Task: Below are records to be repeated in full. Give them exactly.

Provided information:
·····

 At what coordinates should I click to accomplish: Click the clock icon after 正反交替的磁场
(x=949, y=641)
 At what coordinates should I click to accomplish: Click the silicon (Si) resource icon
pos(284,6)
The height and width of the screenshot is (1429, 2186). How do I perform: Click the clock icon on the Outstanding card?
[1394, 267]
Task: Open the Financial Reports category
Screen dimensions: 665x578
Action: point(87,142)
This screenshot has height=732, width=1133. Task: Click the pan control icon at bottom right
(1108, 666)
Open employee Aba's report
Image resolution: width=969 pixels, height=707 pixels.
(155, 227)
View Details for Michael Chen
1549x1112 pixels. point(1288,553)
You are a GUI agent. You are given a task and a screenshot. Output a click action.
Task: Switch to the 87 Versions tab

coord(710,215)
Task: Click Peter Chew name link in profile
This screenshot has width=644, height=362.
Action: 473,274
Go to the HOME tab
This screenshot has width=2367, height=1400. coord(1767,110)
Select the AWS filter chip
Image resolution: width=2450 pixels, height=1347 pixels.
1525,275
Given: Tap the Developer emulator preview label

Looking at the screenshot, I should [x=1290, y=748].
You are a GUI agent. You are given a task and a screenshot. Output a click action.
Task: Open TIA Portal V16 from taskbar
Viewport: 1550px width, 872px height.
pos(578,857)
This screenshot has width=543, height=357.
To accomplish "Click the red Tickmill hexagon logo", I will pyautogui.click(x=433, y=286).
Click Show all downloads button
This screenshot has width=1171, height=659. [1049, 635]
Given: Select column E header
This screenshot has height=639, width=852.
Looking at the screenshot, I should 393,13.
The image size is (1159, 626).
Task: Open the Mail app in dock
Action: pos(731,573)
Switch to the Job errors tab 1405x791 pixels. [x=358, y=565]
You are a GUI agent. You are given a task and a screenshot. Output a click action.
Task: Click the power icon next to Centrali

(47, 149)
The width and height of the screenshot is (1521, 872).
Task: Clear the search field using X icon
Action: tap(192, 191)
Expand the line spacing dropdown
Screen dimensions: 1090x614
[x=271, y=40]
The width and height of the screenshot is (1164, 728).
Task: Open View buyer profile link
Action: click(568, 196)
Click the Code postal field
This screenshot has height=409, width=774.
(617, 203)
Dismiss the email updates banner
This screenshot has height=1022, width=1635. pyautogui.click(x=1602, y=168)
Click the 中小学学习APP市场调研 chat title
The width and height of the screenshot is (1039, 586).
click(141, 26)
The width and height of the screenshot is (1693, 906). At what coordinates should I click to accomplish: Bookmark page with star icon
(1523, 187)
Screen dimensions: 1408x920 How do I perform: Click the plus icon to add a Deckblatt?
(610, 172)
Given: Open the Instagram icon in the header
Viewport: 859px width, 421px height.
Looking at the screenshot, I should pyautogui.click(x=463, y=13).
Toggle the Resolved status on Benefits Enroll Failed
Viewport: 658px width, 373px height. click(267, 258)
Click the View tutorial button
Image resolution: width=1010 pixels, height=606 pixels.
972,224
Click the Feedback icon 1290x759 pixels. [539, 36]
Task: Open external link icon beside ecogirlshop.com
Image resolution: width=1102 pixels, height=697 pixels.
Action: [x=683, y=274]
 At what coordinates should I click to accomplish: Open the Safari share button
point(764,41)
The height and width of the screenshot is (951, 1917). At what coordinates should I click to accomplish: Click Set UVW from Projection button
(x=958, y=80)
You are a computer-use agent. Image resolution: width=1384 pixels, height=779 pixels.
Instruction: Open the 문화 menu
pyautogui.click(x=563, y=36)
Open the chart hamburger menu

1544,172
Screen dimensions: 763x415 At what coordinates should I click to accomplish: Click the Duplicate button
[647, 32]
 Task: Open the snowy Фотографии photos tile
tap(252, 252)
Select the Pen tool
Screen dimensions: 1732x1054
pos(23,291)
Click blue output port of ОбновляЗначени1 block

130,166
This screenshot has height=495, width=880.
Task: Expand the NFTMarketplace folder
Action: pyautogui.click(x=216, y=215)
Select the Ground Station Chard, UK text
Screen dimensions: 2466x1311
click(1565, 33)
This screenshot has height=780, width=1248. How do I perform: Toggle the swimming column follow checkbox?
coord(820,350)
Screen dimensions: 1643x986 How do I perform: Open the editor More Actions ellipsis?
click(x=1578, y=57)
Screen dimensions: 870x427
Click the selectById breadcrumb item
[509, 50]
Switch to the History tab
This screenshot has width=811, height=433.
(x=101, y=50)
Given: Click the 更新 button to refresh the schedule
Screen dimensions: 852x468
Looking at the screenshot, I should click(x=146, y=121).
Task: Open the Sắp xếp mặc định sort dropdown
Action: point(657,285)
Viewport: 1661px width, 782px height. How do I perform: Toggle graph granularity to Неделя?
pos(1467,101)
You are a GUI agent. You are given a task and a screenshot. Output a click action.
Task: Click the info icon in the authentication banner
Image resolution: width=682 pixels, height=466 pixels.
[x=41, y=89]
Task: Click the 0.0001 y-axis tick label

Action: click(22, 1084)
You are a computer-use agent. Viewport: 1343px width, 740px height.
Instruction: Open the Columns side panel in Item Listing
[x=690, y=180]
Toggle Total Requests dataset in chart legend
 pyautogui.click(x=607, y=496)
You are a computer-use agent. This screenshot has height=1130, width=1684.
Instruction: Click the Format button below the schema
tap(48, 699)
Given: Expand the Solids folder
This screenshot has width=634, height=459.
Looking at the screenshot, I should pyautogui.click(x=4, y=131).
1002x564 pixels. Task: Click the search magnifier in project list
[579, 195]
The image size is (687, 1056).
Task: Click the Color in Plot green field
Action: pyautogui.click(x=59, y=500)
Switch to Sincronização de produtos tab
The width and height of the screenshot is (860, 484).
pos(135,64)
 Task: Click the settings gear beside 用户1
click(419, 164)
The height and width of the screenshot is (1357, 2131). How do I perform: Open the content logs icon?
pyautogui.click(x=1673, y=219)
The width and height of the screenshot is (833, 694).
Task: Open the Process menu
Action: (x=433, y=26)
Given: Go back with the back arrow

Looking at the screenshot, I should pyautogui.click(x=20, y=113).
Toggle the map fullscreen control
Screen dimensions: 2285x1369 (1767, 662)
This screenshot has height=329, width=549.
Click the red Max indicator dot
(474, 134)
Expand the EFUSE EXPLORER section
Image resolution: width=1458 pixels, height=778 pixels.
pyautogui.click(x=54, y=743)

·····

Written reply:
 At what coordinates should I click to accomplish: Click the clock icon after 正反交替的磁场
(x=949, y=641)
 At what coordinates should I click to accomplish: Click the silicon (Si) resource icon
pos(284,6)
The height and width of the screenshot is (1429, 2186). How do I perform: Click the clock icon on the Outstanding card?
[1394, 267]
Task: Open the Financial Reports category
Screen dimensions: 665x578
Action: point(87,142)
This screenshot has height=732, width=1133. Task: Click the pan control icon at bottom right
(1108, 666)
Open employee Aba's report
Image resolution: width=969 pixels, height=707 pixels.
(155, 227)
View Details for Michael Chen
1549x1112 pixels. point(1288,553)
You are a GUI agent. You are given a task and a screenshot. Output a click action.
Task: Switch to the 87 Versions tab

coord(710,215)
Task: Click Peter Chew name link in profile
This screenshot has width=644, height=362.
Action: 473,274
Go to the HOME tab
This screenshot has width=2367, height=1400. coord(1767,110)
Select the AWS filter chip
Image resolution: width=2450 pixels, height=1347 pixels.
1525,275
Given: Tap the Developer emulator preview label

Looking at the screenshot, I should [x=1290, y=748].
You are a GUI agent. You are given a task and a screenshot. Output a click action.
Task: Open TIA Portal V16 from taskbar
Viewport: 1550px width, 872px height.
pos(578,857)
This screenshot has width=543, height=357.
To accomplish "Click the red Tickmill hexagon logo", I will pyautogui.click(x=433, y=286).
Click Show all downloads button
This screenshot has width=1171, height=659. [1049, 635]
Given: Select column E header
This screenshot has height=639, width=852.
Looking at the screenshot, I should 393,13.
The image size is (1159, 626).
Task: Open the Mail app in dock
Action: pos(731,573)
Switch to the Job errors tab 1405x791 pixels. [x=358, y=565]
You are a GUI agent. You are given a task and a screenshot. Output a click action.
Task: Click the power icon next to Centrali

(47, 149)
The width and height of the screenshot is (1521, 872).
Task: Clear the search field using X icon
Action: tap(192, 191)
Expand the line spacing dropdown
Screen dimensions: 1090x614
[x=271, y=40]
The width and height of the screenshot is (1164, 728).
Task: Open View buyer profile link
Action: click(568, 196)
Click the Code postal field
This screenshot has height=409, width=774.
(617, 203)
Dismiss the email updates banner
This screenshot has height=1022, width=1635. pyautogui.click(x=1602, y=168)
Click the 中小学学习APP市场调研 chat title
The width and height of the screenshot is (1039, 586).
click(141, 26)
The width and height of the screenshot is (1693, 906). At what coordinates should I click to accomplish: Bookmark page with star icon
(1523, 187)
Screen dimensions: 1408x920 How do I perform: Click the plus icon to add a Deckblatt?
(610, 172)
Given: Open the Instagram icon in the header
Viewport: 859px width, 421px height.
Looking at the screenshot, I should pyautogui.click(x=463, y=13).
Toggle the Resolved status on Benefits Enroll Failed
Viewport: 658px width, 373px height. click(267, 258)
Click the View tutorial button
Image resolution: width=1010 pixels, height=606 pixels.
972,224
Click the Feedback icon 1290x759 pixels. [539, 36]
Task: Open external link icon beside ecogirlshop.com
Image resolution: width=1102 pixels, height=697 pixels.
Action: [x=683, y=274]
 At what coordinates should I click to accomplish: Open the Safari share button
point(764,41)
The height and width of the screenshot is (951, 1917). At what coordinates should I click to accomplish: Click Set UVW from Projection button
(x=958, y=80)
You are a computer-use agent. Image resolution: width=1384 pixels, height=779 pixels.
Instruction: Open the 문화 menu
pyautogui.click(x=563, y=36)
Open the chart hamburger menu

1544,172
Screen dimensions: 763x415 At what coordinates should I click to accomplish: Click the Duplicate button
[647, 32]
 Task: Open the snowy Фотографии photos tile
tap(252, 252)
Select the Pen tool
Screen dimensions: 1732x1054
pos(23,291)
Click blue output port of ОбновляЗначени1 block

130,166
This screenshot has height=495, width=880.
Task: Expand the NFTMarketplace folder
Action: pyautogui.click(x=216, y=215)
Select the Ground Station Chard, UK text
Screen dimensions: 2466x1311
click(1565, 33)
This screenshot has height=780, width=1248. How do I perform: Toggle the swimming column follow checkbox?
coord(820,350)
Screen dimensions: 1643x986 How do I perform: Open the editor More Actions ellipsis?
click(x=1578, y=57)
Screen dimensions: 870x427
Click the selectById breadcrumb item
[509, 50]
Switch to the History tab
This screenshot has width=811, height=433.
(x=101, y=50)
Given: Click the 更新 button to refresh the schedule
Screen dimensions: 852x468
Looking at the screenshot, I should click(x=146, y=121).
Task: Open the Sắp xếp mặc định sort dropdown
Action: point(657,285)
Viewport: 1661px width, 782px height. How do I perform: Toggle graph granularity to Неделя?
pos(1467,101)
You are a GUI agent. You are given a task and a screenshot. Output a click action.
Task: Click the info icon in the authentication banner
Image resolution: width=682 pixels, height=466 pixels.
[x=41, y=89]
Task: Click the 0.0001 y-axis tick label

Action: click(22, 1084)
You are a computer-use agent. Viewport: 1343px width, 740px height.
Instruction: Open the Columns side panel in Item Listing
[x=690, y=180]
Toggle Total Requests dataset in chart legend
 pyautogui.click(x=607, y=496)
You are a computer-use agent. This screenshot has height=1130, width=1684.
Instruction: Click the Format button below the schema
tap(48, 699)
Given: Expand the Solids folder
This screenshot has width=634, height=459.
Looking at the screenshot, I should pyautogui.click(x=4, y=131).
1002x564 pixels. Task: Click the search magnifier in project list
[579, 195]
The image size is (687, 1056).
Task: Click the Color in Plot green field
Action: pyautogui.click(x=59, y=500)
Switch to Sincronização de produtos tab
The width and height of the screenshot is (860, 484).
pos(135,64)
 Task: Click the settings gear beside 用户1
click(419, 164)
The height and width of the screenshot is (1357, 2131). How do I perform: Open the content logs icon?
pyautogui.click(x=1673, y=219)
The width and height of the screenshot is (833, 694).
Task: Open the Process menu
Action: (x=433, y=26)
Given: Go back with the back arrow

Looking at the screenshot, I should pyautogui.click(x=20, y=113).
Toggle the map fullscreen control
Screen dimensions: 2285x1369 (1767, 662)
This screenshot has height=329, width=549.
Click the red Max indicator dot
(474, 134)
Expand the EFUSE EXPLORER section
Image resolution: width=1458 pixels, height=778 pixels.
pyautogui.click(x=54, y=743)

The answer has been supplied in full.